Sharon David was “exuberant” and “bubbly” and “loved animals to the hills,” he said. She was a former director of the rodeo.
Renken belonged to an antique automobile club and was known as the friendly driver of a Ford Model A who was always volunteering to help.

Killings Had Shaken the Quiet Community

Robin Reedy, who was also in the Carson-Tahoe Region of the Antique Automobile Club of America, said she was surprised to learn Renken’s age.
“I would never have known she was 74 by the way she acted,” she said.

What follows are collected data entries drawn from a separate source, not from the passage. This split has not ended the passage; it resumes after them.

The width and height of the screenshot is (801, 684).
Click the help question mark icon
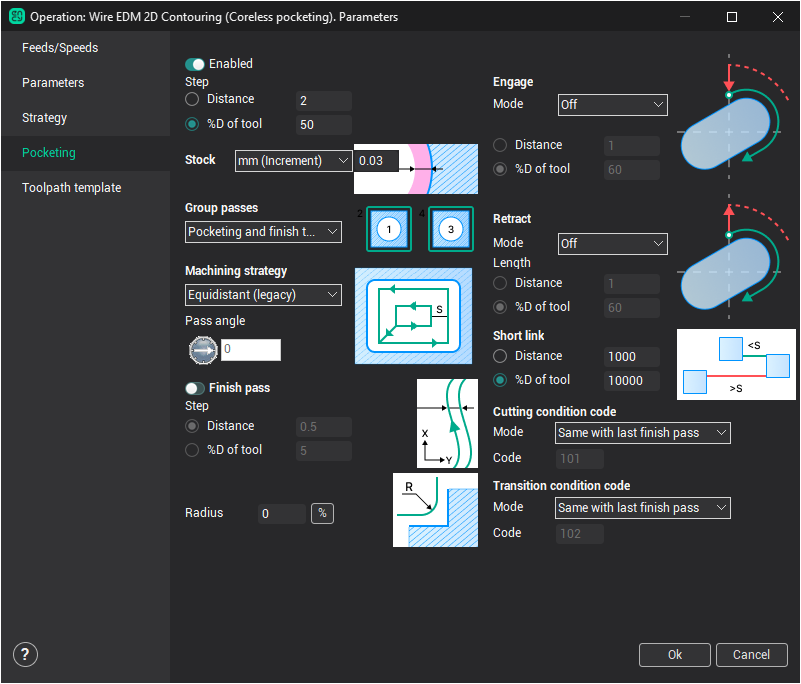point(25,655)

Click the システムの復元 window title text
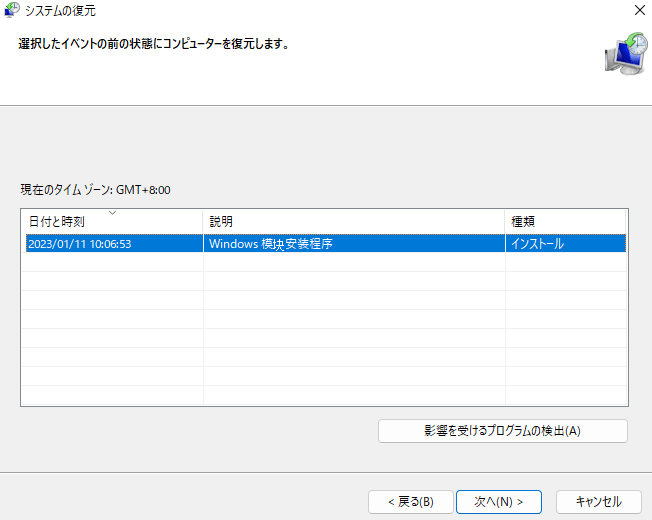pos(67,10)
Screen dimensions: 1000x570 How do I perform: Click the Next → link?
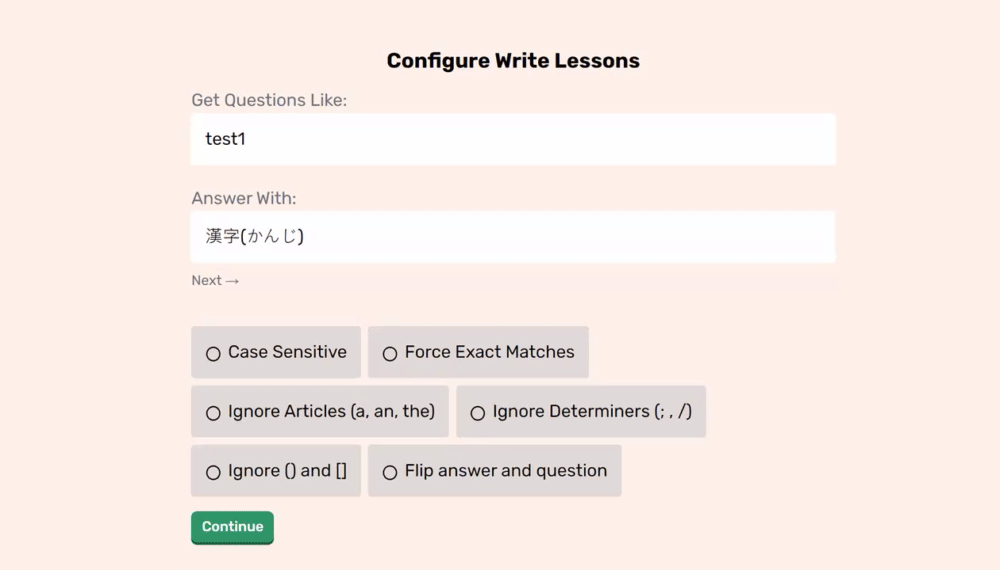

“This does not happen around here. It’s crazy.” — Teri Bower, resident
Koontz, who worked at a Walmart and as a manicurist at a local salon, was remembered by co-workers Tuesday as a positive woman who loved wearing bright colors. Her Walmart colleagues wore memorial buttons with her picture.
She was “the only person I know that could come to work wearing lime green glasses and lime green crocs and rock it,” said Teri Bower, who works at the store.
Koontz and her daughter were best friends, Bower said, and the mother had saved up money and surprised her daughter with a trip to Las Vegas for her 21st birthday in December.
Bower said the killings had shaken the quiet community where everyone knows everyone and big news is a pending storm “or a bear running down Main Street.”
“This does not happen around here,” Bower said. “It’s crazy.”